Markov Random Chain Network utilities
Project description
MarkovRCnet
MarkovRCnet, which stands for Markovian Refined Complex networks, is a Python package for analyzing network structure using Markov-based clustering and reachability measures, integrating MCL, refined MCL variants, and the MiF family of metrics.
About
MarkovRCnet is a Python library (not a CLI tool), designed for research and experimental use. It is not a deep learning framework.
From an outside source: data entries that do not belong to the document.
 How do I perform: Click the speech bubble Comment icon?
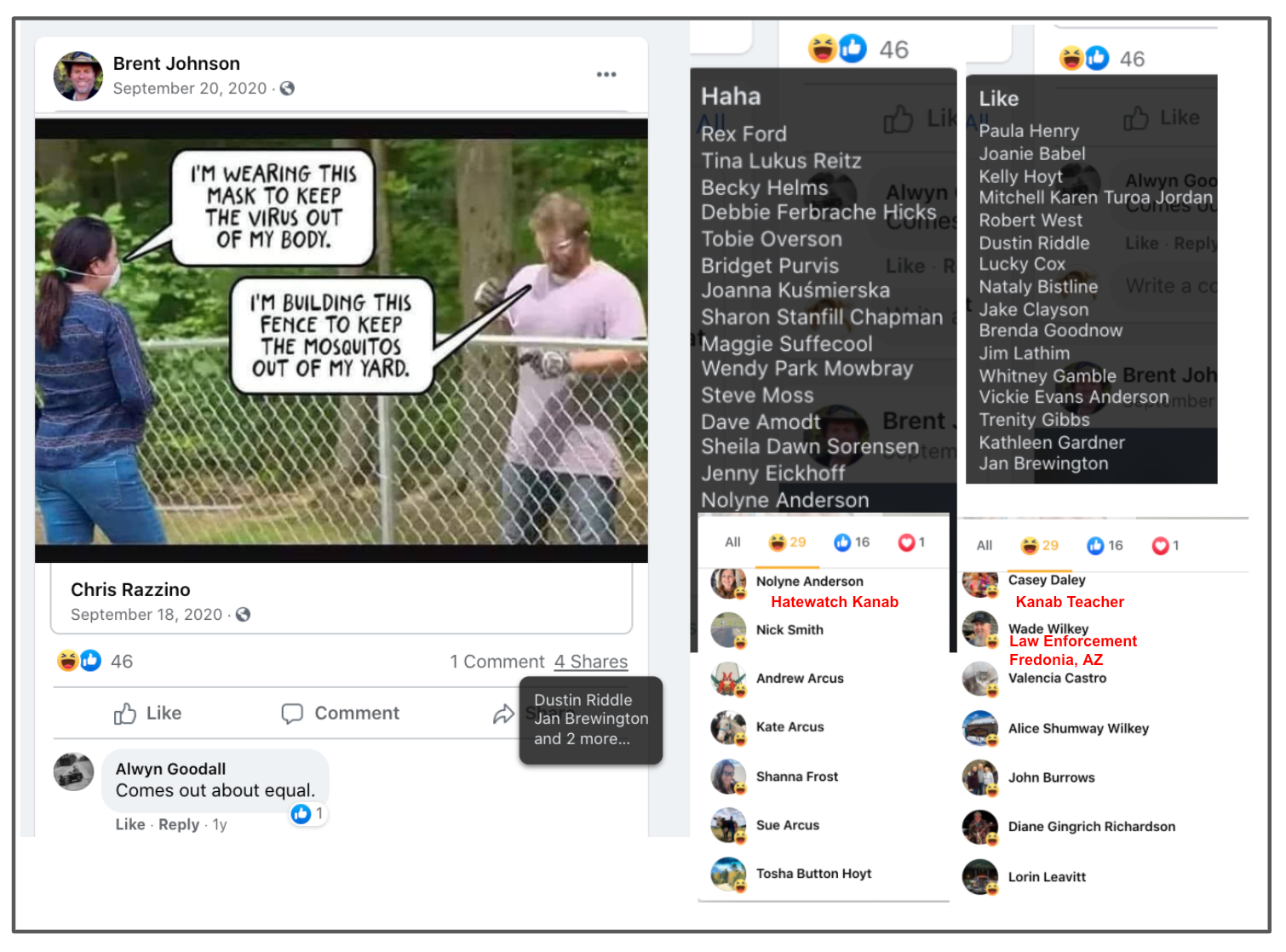click(x=292, y=714)
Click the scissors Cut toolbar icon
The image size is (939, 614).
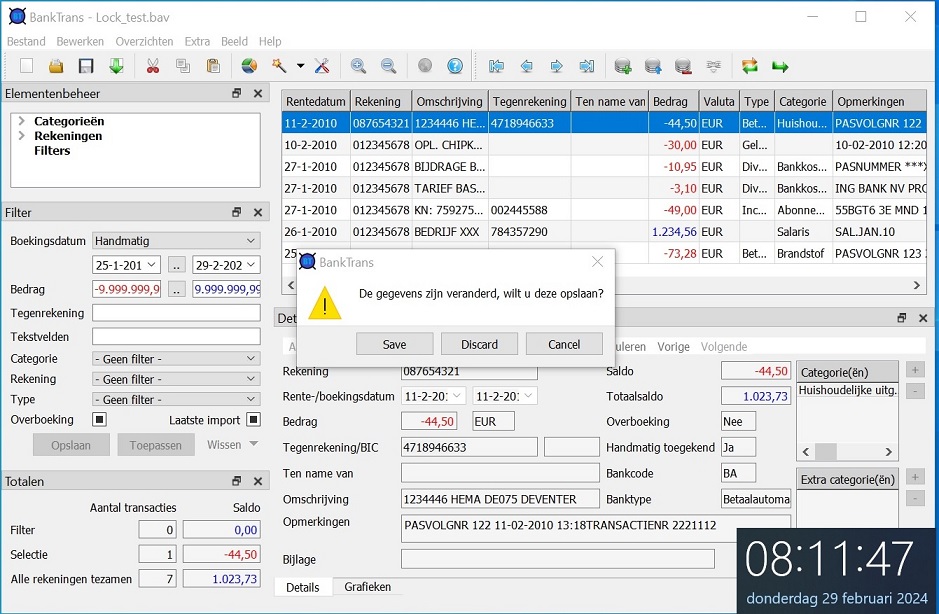(153, 66)
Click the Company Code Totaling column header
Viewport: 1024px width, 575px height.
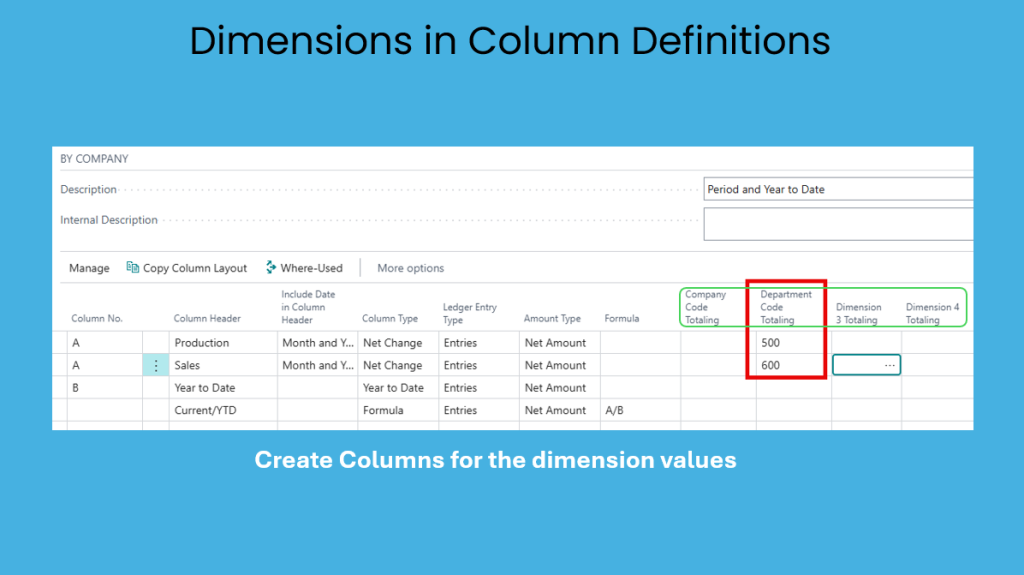(x=705, y=308)
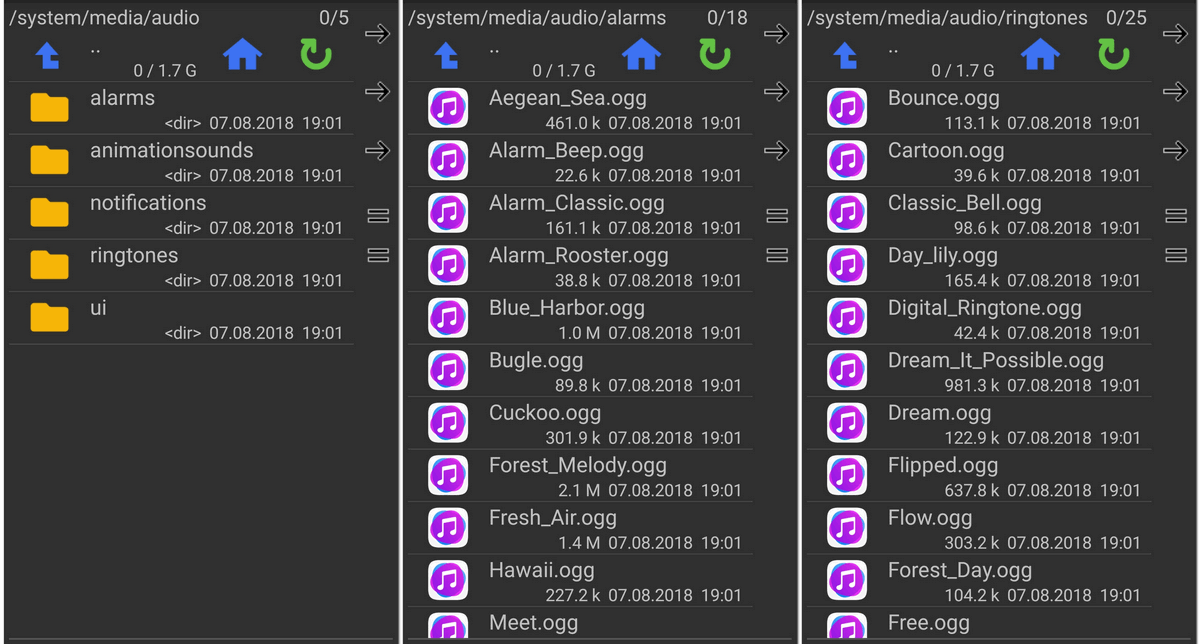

Instead, it provides classical Markov-based graph clustering and influence metrics, intended to be composed with other graph learning or GNN pipelines.
Input
scipy.sparse.csr_matrix(adjacency matrix)
Output
dict[int, list[int]](cluster assignments)float(influence / score metrics)
Quick Start
MarkovRCnet is a Python library.
Please install it in a virtual environment using pip.
pipx is not recommended, as this package is not a CLI tool.
Setup
sudo apt install python3-pip python3-venv
python3 -m venv .venv
source .venv/bin/activate
Install
pip install markovrcnet
Example
from markovrcnet.datasets import load_all_adjmats
from markovrcnet.mcl import mclprocess
mats = load_all_adjmats()
clusters = mclprocess(mats["karateclub"])
print(clusters)
Overview
MarkovRCNet is a Python library for analyzing complex networks using Markov random walk–based methods.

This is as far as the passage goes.